**PROMPT:**
Print each line below verbatim, skipping every picture.
"""
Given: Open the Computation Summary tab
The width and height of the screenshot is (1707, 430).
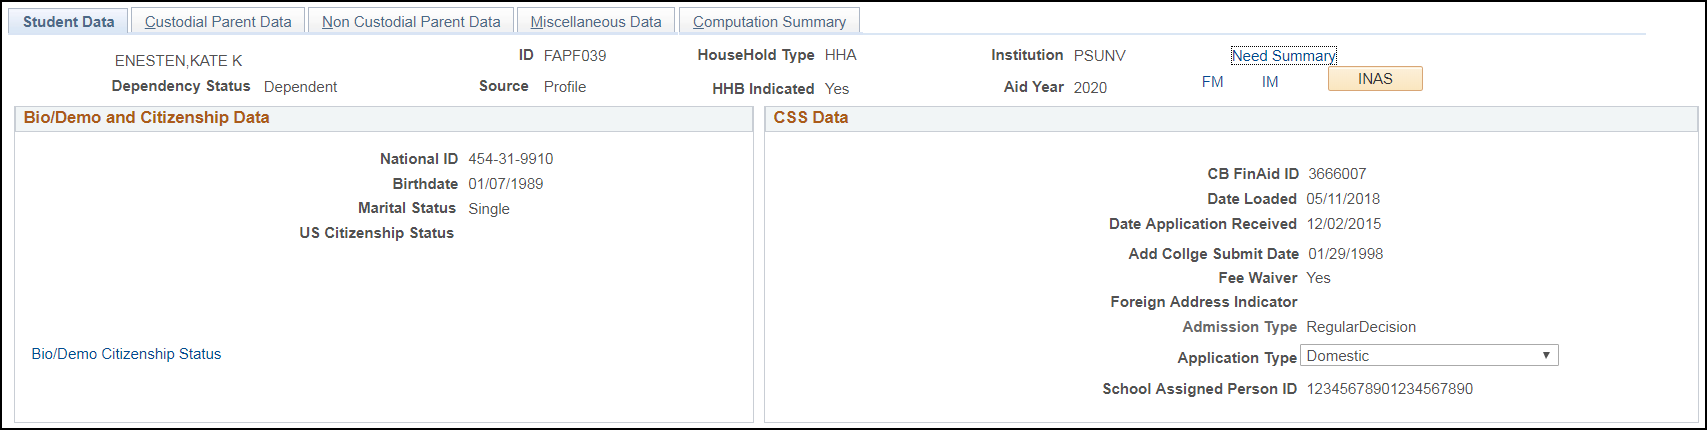Looking at the screenshot, I should [769, 21].
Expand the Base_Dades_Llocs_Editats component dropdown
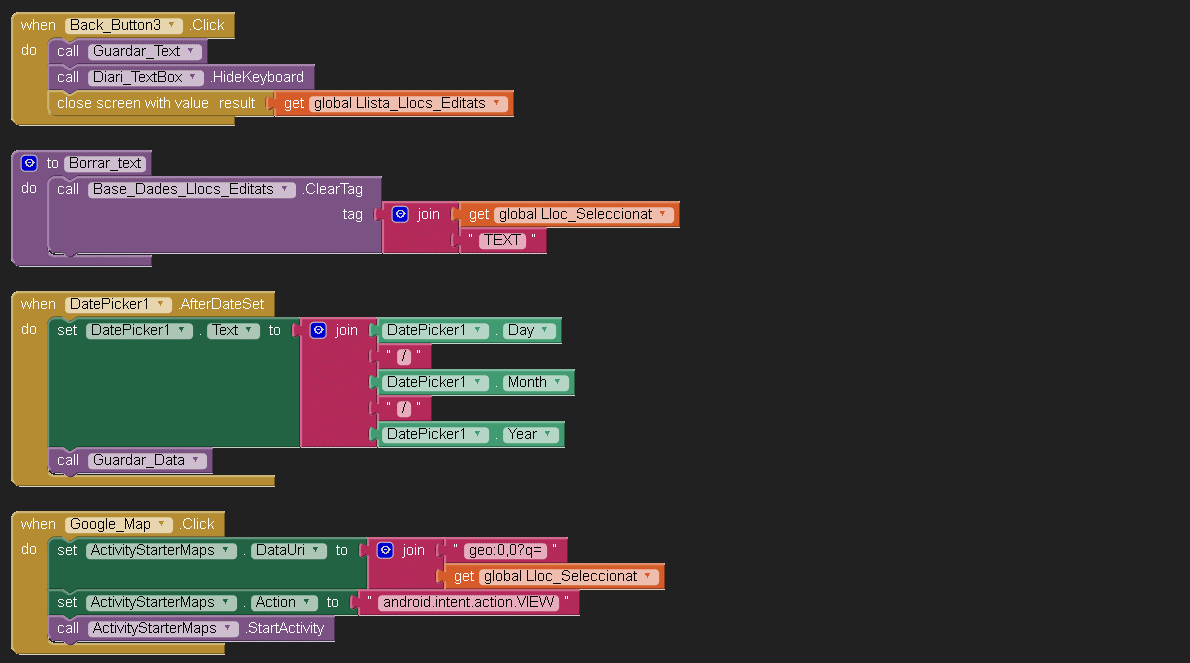The image size is (1190, 663). point(286,189)
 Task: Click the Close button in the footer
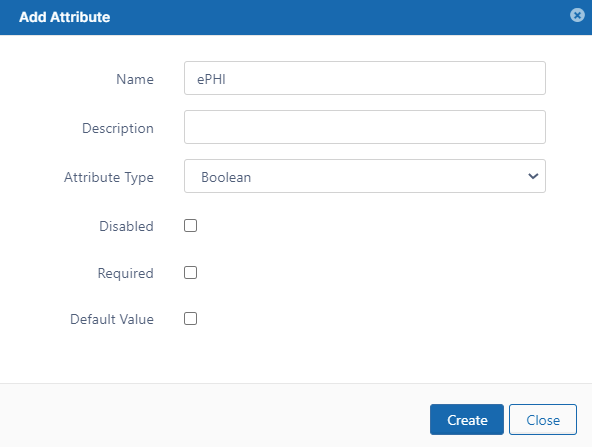(543, 419)
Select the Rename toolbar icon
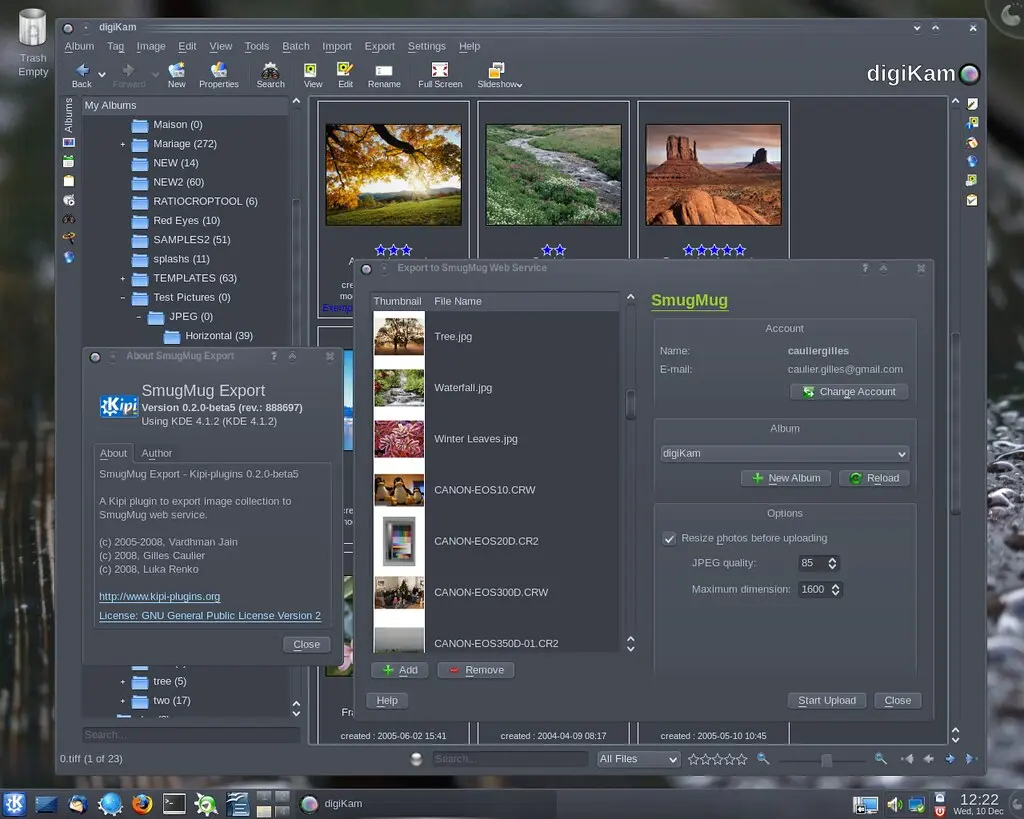 click(x=384, y=72)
"""
**EXERCISE RESULT:**
Given: Open the Computation Summary tab
The width and height of the screenshot is (1707, 430).
Looking at the screenshot, I should [769, 21].
Expand the Base_Dades_Llocs_Editats component dropdown
The image size is (1190, 663). point(286,189)
 Task: Click the Close button in the footer
(543, 419)
Select the Rename toolbar icon
 click(x=384, y=72)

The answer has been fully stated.